Task material:

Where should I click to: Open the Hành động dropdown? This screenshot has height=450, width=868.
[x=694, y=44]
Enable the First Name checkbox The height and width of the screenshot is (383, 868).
...
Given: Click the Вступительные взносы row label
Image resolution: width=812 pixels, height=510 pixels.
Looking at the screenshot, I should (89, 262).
--
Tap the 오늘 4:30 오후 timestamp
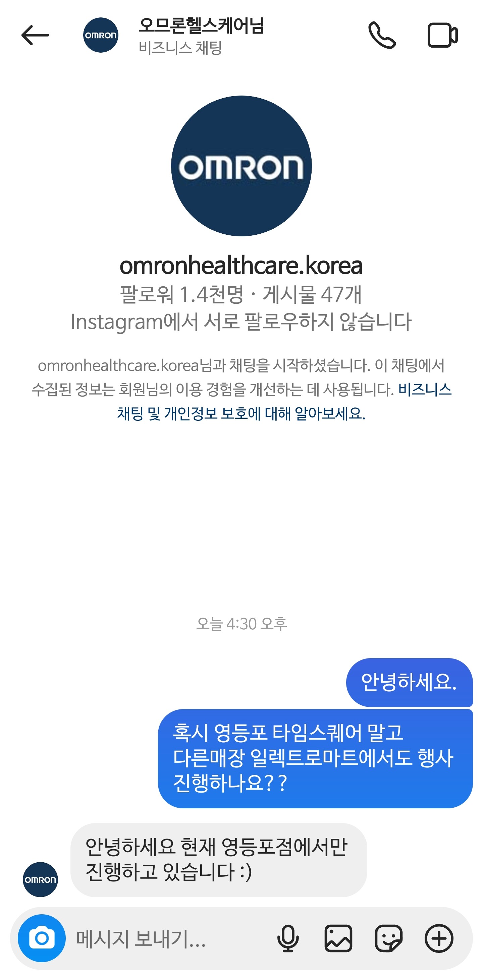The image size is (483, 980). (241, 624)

Your objective: Within the listing above, the range opens at the line with "Where should I" and closes at the line with "Enable the First". Reproduce exactly the lines of that range, including both ends.

Your response:
Where should I click to: Open the Hành động dropdown? This screenshot has height=450, width=868.
[x=694, y=44]
Enable the First Name checkbox The height and width of the screenshot is (383, 868).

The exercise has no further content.